Start of Exercise materials
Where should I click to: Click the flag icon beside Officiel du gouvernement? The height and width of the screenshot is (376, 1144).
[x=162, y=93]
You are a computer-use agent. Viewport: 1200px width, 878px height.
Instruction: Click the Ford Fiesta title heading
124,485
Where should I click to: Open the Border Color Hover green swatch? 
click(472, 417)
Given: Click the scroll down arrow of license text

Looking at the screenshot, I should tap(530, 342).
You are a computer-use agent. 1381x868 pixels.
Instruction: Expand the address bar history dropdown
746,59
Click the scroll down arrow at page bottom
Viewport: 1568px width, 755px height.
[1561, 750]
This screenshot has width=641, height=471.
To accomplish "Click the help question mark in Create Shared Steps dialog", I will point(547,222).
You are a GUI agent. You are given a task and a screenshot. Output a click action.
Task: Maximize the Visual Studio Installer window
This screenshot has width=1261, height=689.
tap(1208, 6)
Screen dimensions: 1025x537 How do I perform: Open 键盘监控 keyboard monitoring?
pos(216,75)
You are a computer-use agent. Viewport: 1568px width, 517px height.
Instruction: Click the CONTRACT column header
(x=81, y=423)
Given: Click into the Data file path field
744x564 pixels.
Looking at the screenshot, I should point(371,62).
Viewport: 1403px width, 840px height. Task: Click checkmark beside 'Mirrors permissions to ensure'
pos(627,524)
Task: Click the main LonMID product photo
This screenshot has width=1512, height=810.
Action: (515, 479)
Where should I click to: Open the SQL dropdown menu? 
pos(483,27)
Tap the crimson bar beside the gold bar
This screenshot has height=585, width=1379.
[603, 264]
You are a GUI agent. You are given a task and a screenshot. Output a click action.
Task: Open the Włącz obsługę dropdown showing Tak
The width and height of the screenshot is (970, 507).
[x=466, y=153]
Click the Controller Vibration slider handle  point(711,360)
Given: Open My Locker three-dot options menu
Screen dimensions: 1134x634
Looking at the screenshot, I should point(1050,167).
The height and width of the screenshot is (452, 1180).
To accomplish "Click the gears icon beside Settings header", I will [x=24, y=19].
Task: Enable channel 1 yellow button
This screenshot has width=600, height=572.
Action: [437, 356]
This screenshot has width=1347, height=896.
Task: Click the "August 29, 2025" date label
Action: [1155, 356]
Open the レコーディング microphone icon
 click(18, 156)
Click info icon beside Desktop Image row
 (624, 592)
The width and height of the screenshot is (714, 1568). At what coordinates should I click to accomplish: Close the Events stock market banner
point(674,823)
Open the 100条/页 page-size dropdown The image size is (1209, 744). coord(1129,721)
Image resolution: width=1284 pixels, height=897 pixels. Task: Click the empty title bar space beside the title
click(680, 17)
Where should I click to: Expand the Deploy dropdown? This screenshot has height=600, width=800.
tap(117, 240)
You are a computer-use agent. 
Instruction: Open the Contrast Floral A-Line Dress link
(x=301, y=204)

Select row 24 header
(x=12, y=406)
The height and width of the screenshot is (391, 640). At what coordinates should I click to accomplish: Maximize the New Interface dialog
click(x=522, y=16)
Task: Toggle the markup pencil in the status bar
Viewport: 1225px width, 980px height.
End of Exercise materials
#### Required action:
Reproduce, word for word and in full, only the lines above that start at the line with "Click info icon beside Desktop Image row" and run through the line with "Open the 100条/页", both ends included.

#### Task solution:
Click info icon beside Desktop Image row
 (624, 592)
The width and height of the screenshot is (714, 1568). At what coordinates should I click to accomplish: Close the Events stock market banner
point(674,823)
Open the 100条/页 page-size dropdown The image size is (1209, 744). coord(1129,721)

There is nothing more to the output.